Edit: but ofcourse thats no single disk


----------



## calumn

http://www.cancomuk.com/products/se...lack_External_Hard_Drive_Mac/Win_Firewire_800
Thats a Terrabyte external hard drive


----------



## Archangel

isnt 8mb cache a bit low for a 1Tb disk tough?


----------



## calumn

O yeah.
That will take a long time...
Get 2 of them and a 1TB file and try and copy it from one of them to the other, that would take ages.


----------



## Archangel

I wasnt sure..  it suste seemed few, since 80Gb disks already have 8Mb cache.
i dont know much about HDD's tough


----------



## ceewi1

calumn said:


> http://www.cancomuk.com/products/se...lack_External_Hard_Drive_Mac/Win_Firewire_800
> Thats a Terrabyte external hard drive


Inside it's two 500GB drives RAIDed together.



> Do we even have anything above Terrabytes? I mean like, not the names, but do we even have 100,000 GB? I thought that the biggest was a Terrabyte, I knew about the rest, but isn't that as far as we've gotten? If so, why do we have all these names above Terrabyte?


They're used often in theoretical maximums, server storage, etc...  Aside from that, the prefixes aren't unique to computers, and are used in general mathematics as well as other fields:
http://whatis.techtarget.com/definition/0,,sid9_gci499008,00.html



> kelobyte


kilobyte


----------



## calumn

http://mediaatlantic.com/product.php?xProd=85972
Thats 1TB on 1 disk I think but no one would ever want that on their desk, I think its for things like emdia buisnesses that need lots of space.


----------



## ceewi1

calumn said:


> http://mediaatlantic.com/product.php?xProd=85972
> Thats 1TB on 1 disk I think but no one would ever want that on their desk, I think its for things like emdia buisnesses that need lots of space.

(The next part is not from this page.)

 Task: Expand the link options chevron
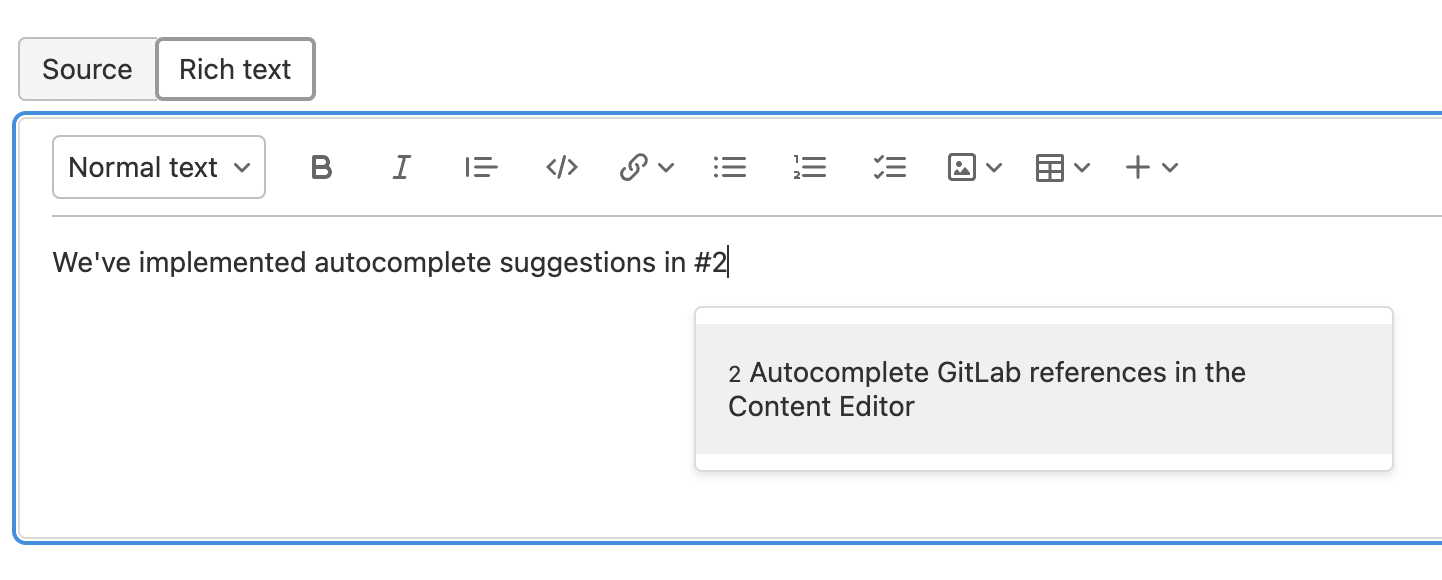point(664,167)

That one's got 4 250GB hard disks inside it


----------



## calumn

lol im not very smart but im sure i read it
o well...


----------



## Scrat

I installed one of these DVD Jukeboxes last week, with the Flipper option that enables it to do doublesided DVDs.

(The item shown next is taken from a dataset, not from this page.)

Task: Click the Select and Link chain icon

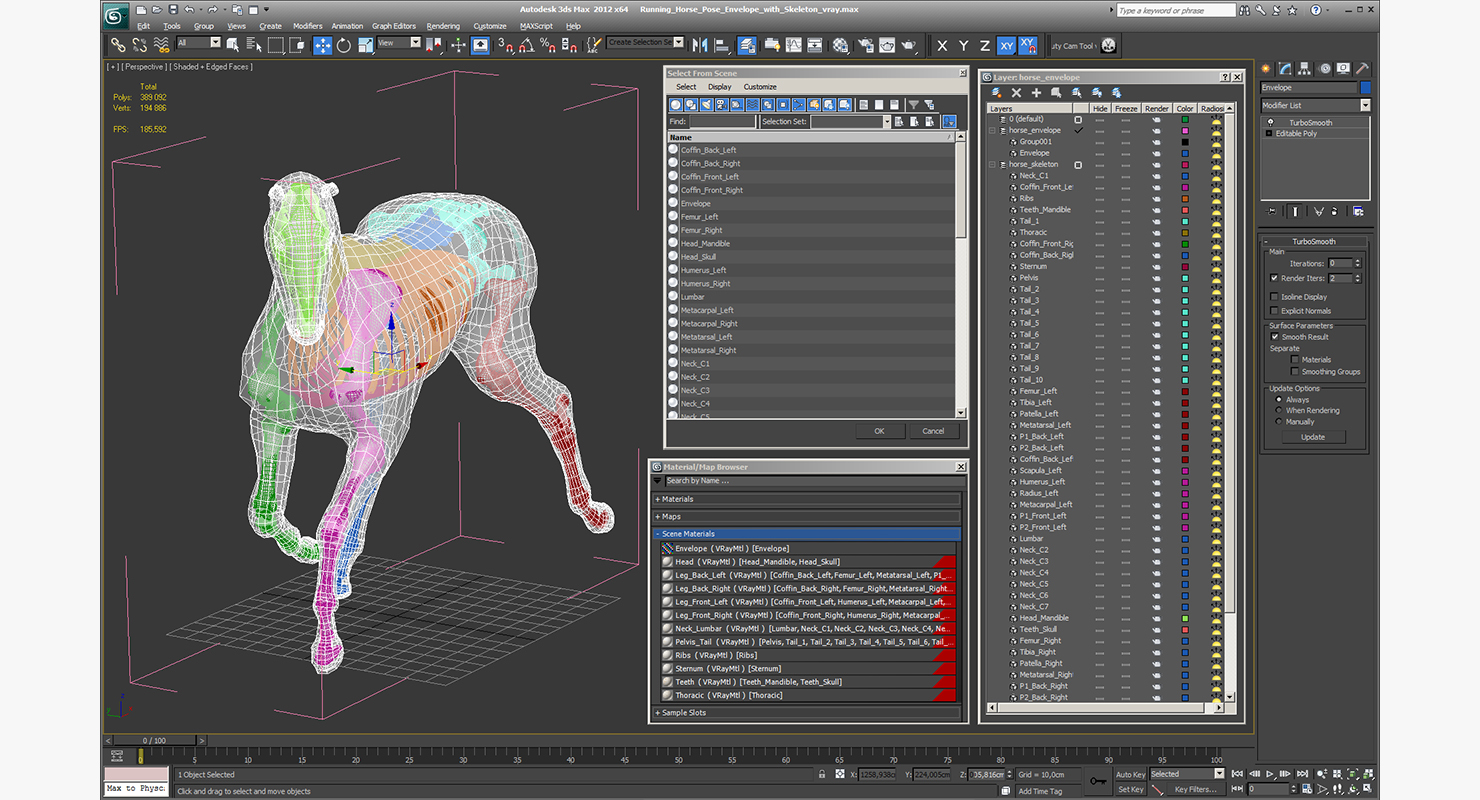Action: click(x=118, y=45)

It holds 700 DVDs (double sides) @ 9.4GB ea = *6.5TB*


----------



## Archangel

well... a oversized dvd player isnt a HDD tough       pretty cool nevertheless


----------



## pyvnetrvne.

bamhm182 said:


> why do we have all these names above Terrabyte?


Because data storage is based off of the metric system.


----------



## pdc76

The_Beast said:


> what comes after the zettabyte???



wanna-bite

have-a-bite

please-don't-bite

j/k


----------



## 2048Megabytes

Correct me if I'm wrong, but it's the following:

8 bits makes 1 byte.

1024 bytes makes 1 kilobyte.

1024 kilobytes makes 1 megabyte.   1,048,576  bytes

1024 megabytes makes 1 gigabyte.   1,073,741,824  bytes

1024 gigabytes makes 1 terabyte.   1,099,511,627,776  bytes

1024 terabytes makes 1 petabyte.   1,125,899,906,842,624  bytes (1.12 quadrillion bytes)

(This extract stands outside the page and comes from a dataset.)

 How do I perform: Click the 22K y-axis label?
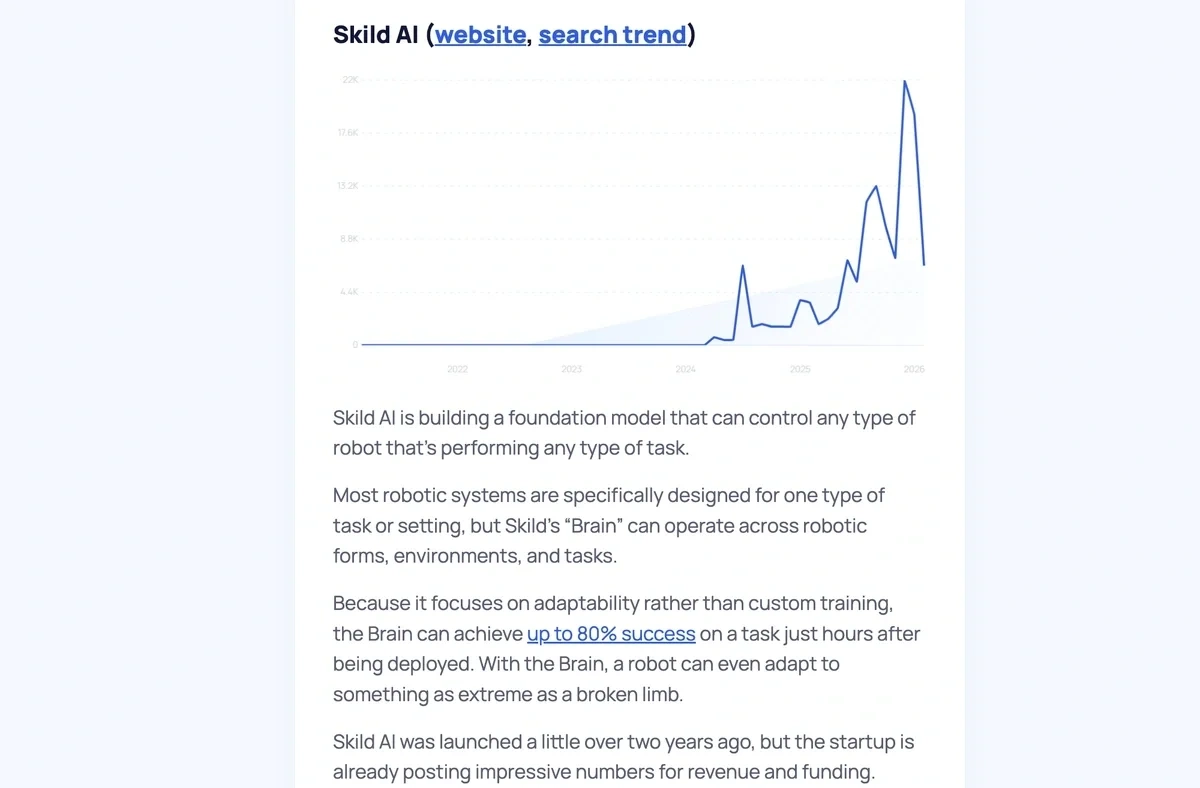click(x=350, y=79)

1024 petabytes makes 1 exabyte.	  1,152,921,504,606,846,976 bytes (1.15 quintillion bytes)

1024 exabytes makes 1 zettabyte.   1,180,591,620,717,411,303,424 bytes (1.18 sextillion bytes)

1024 zetabyte makes 1 yottabyte.   1,208,925,819,614,629,174,706,176  bytes (1.2 septillion bytes)


----------



## oscaryu1

2048Megabytes said:


> Correct me if I'm wrong, but it's the following:
> 
> 8 bits makes 1 byte.
> 
> 1024 bytes makes 1 kilobyte.
> 
> 1024 kilobytes makes 1 megabyte.   1,048,576  bytes
> 
> 1024 megabytes makes 1 gigabyte.   1,073,741,824  bytes
> 
> 1024 gigabytes makes 1 terabyte.   1,099,511,627,776  bytes
> 
> 1024 terabytes makes 1 petabyte.   1,125,899,906,842,624  bytes (1.12 quadrillion bytes)
> 
> 1024 petabytes makes 1 exabyte.	  1,152,921,504,606,846,976 bytes (1.15 quintillion bytes)
> 
> 1024 exabytes makes 1 zettabyte.   1,180,591,620,717,411,303,424 bytes (1.18 sextillion bytes)
> 
> 1024 zetabyte makes 1 yottabyte.   1,208,925,819,614,629,174,706,176  bytes (1.2 septillion bytes)





> 10-16-2006, 08:33 PM



Teeny bit old. Dont'cha think?


----------



## 2048Megabytes

oscaryu1 said:


> Teeny bit old. Dont'cha think?



Hey, why start a new subject if it's already been addressed?  Just making sure I had my right measurement for zettabytes and yottabytes.


----------



## oscaryu1

2048Megabytes said:


> Hey, why start a new subject if it's already been addressed?  Just making sure I had my right measurement for zettabytes and yottabytes.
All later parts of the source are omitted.